Natürlich kann man Licht in beide Eingangsports eines solchen Faserkopplers einspeisen. Die Ausgänge sind dann eine lineare Überlagerung der von den beiden Eingängen verursachten elektrischen Feldamplituden, sofern die optischen Intensitäten nicht hoch genug sind, um nichtlineare optische Effekte hervorzurufen. Besonders bei Faserkopplern aus einmodigen Fasern kann man destruktive Interferenz in einem der Ausgangsports erhalten, wenn zwei kohärente Eingangssignale mit richtig gewählten Leistungen, Polarisationsrichtungen und relativen Phasen eingespeist werden. In einem solchen Fall tritt am anderen Ausgangsport konstruktive Interferenz auf; die Gesamtleistung muss natürlich erhalten bleiben, abgesehen von möglichen parasitären Leistungsverlusten.

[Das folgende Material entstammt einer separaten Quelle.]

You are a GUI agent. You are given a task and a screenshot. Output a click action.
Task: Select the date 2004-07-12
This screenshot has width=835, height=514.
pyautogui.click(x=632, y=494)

Pumpkoppler für Hochleistungs-Faserlaser und -verstärker unterscheiden sich in mancher Hinsicht. Die Eingangs- und Ausgangsfasern sind stark multimodig, mit großen Kernen und hoher numerischer Apertur. Auch die Koppelprinzipien können sich von denen im obigen Beispielfall unterscheiden. Beispielsweise kann man statt der Kopplung über evaneszente Wellen einfach Licht aus kleineren Kernen in einen großen Kern für den Ausgang einspeisen. Leistungsverluste müssen sorgfältig minimiert werden – unter anderem deshalb, weil verlorenes Licht bei hohen Leistungspegeln den Koppler zerstören könnte.